[Word and element pointing entries]:
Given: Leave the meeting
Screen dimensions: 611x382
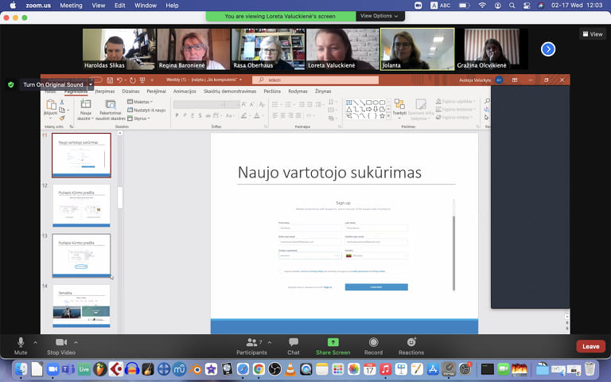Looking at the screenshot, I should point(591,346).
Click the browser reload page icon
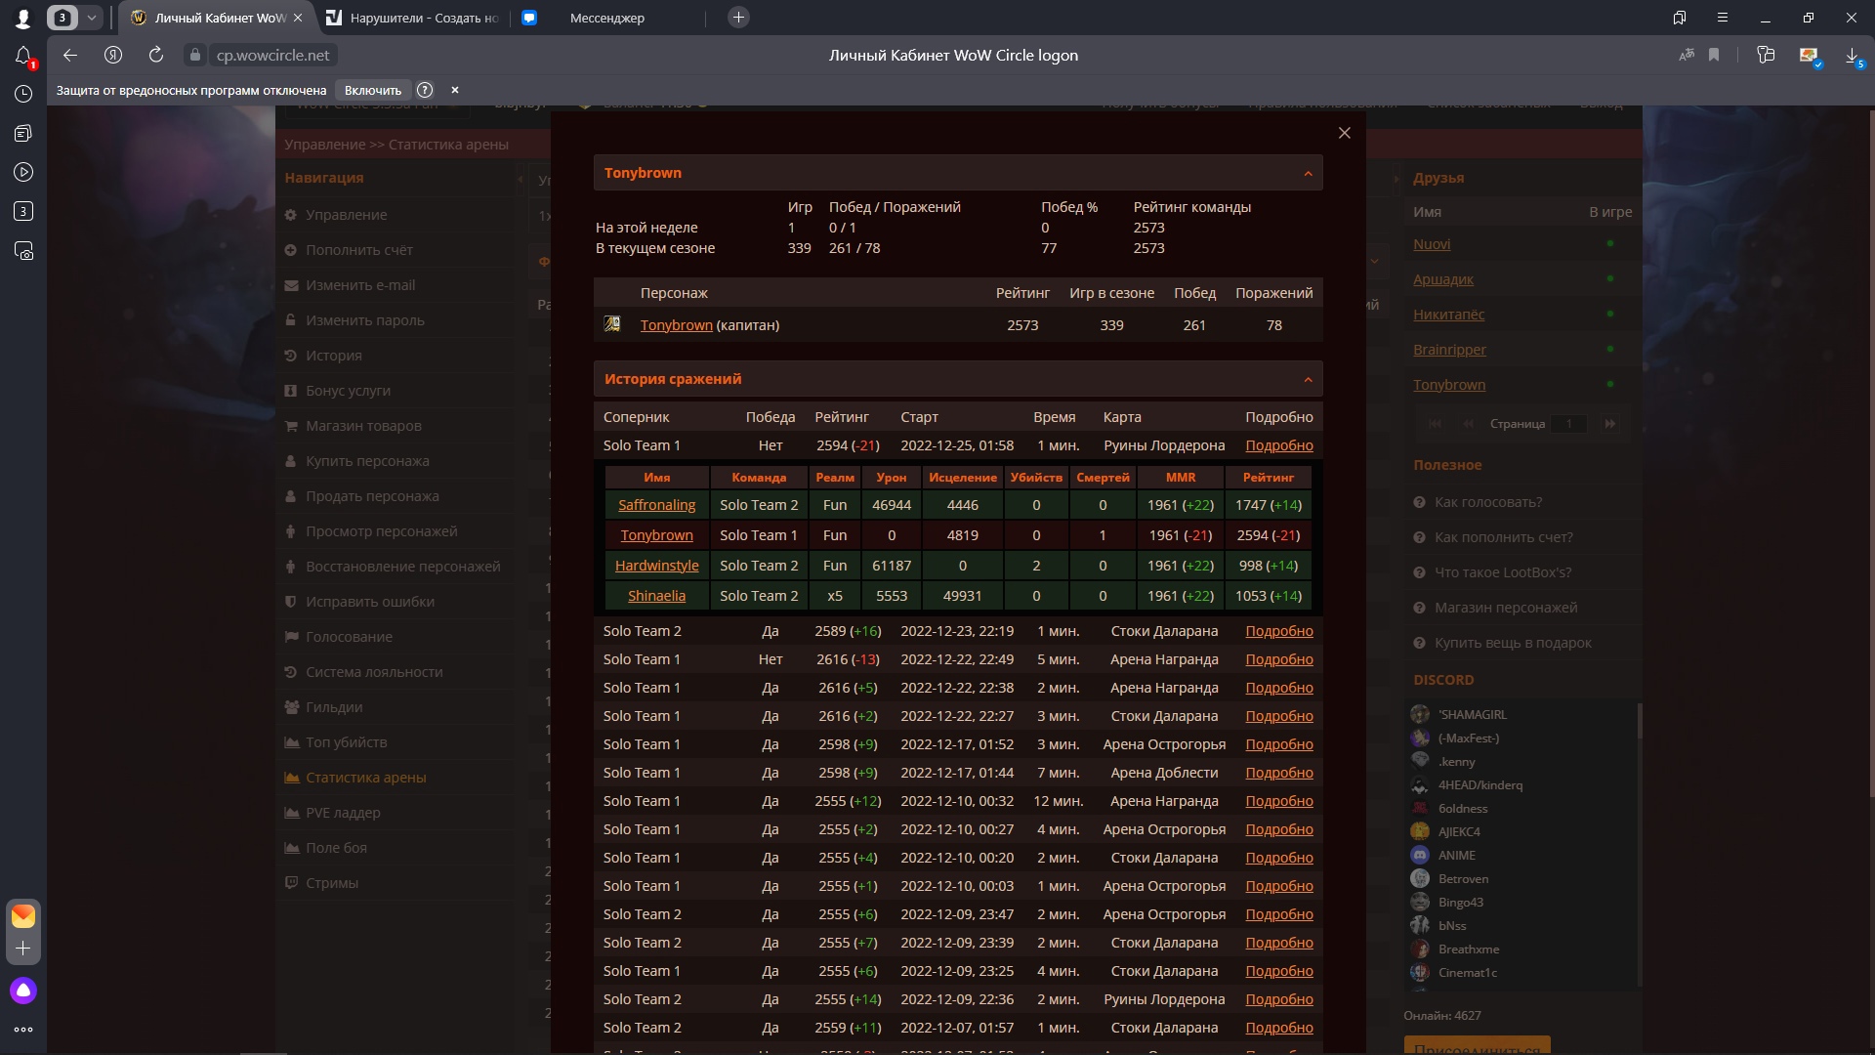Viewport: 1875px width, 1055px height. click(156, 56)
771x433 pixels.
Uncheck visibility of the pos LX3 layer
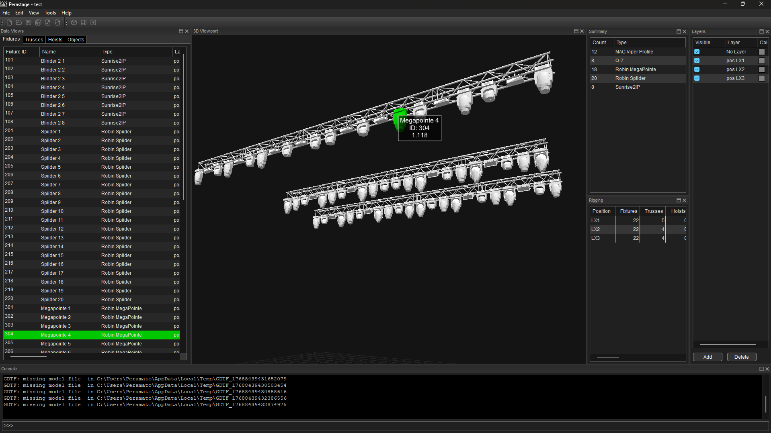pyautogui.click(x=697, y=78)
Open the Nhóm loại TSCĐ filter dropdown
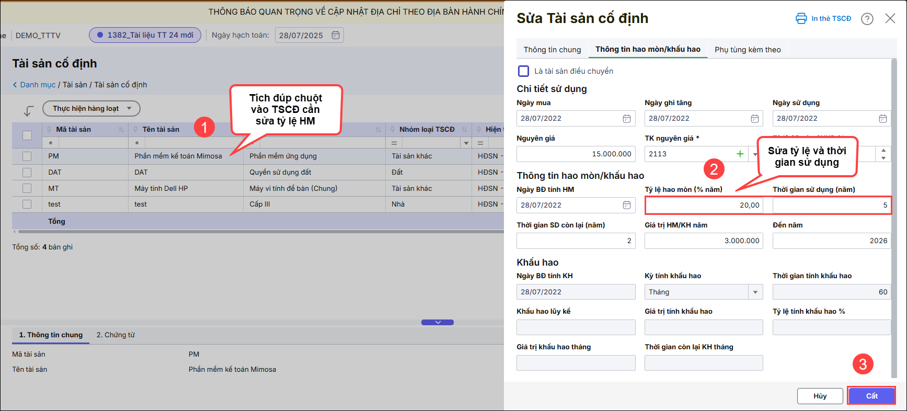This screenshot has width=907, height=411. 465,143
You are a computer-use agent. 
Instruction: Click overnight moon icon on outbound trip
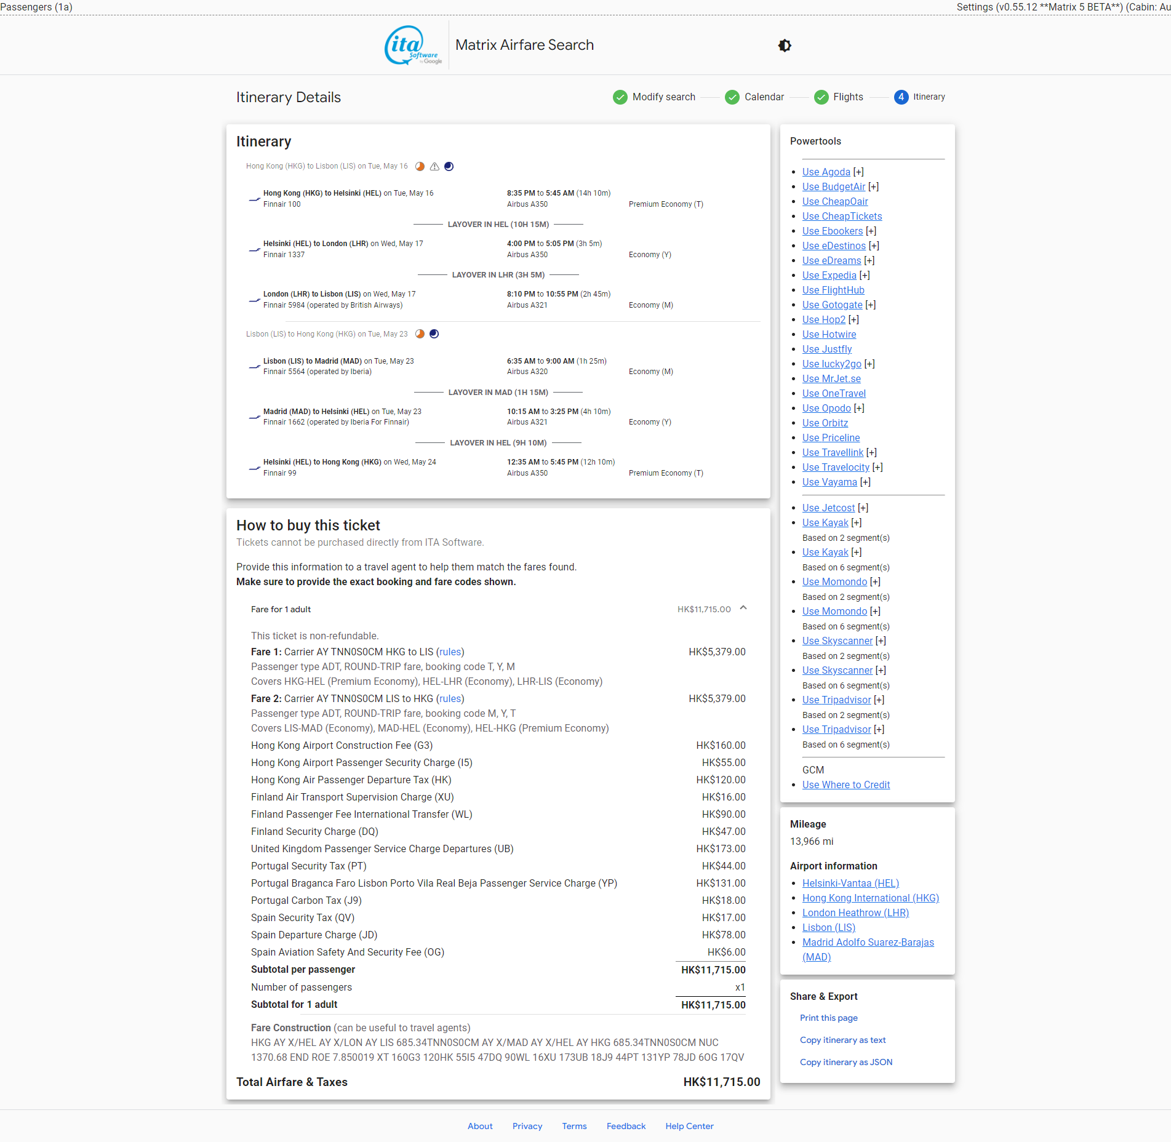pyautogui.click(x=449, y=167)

[THE PROBLEM]: Could you write out again the lines of the listing, starting with the line containing "Open the Nhóm loại TSCĐ filter dropdown" and going on through the final line of the listing, with the pictures left out?

[SOLUTION TO THIS TASK]:
Open the Nhóm loại TSCĐ filter dropdown
This screenshot has width=907, height=411. 465,143
You are a computer-use agent. 
Instruction: Click overnight moon icon on outbound trip
pyautogui.click(x=449, y=167)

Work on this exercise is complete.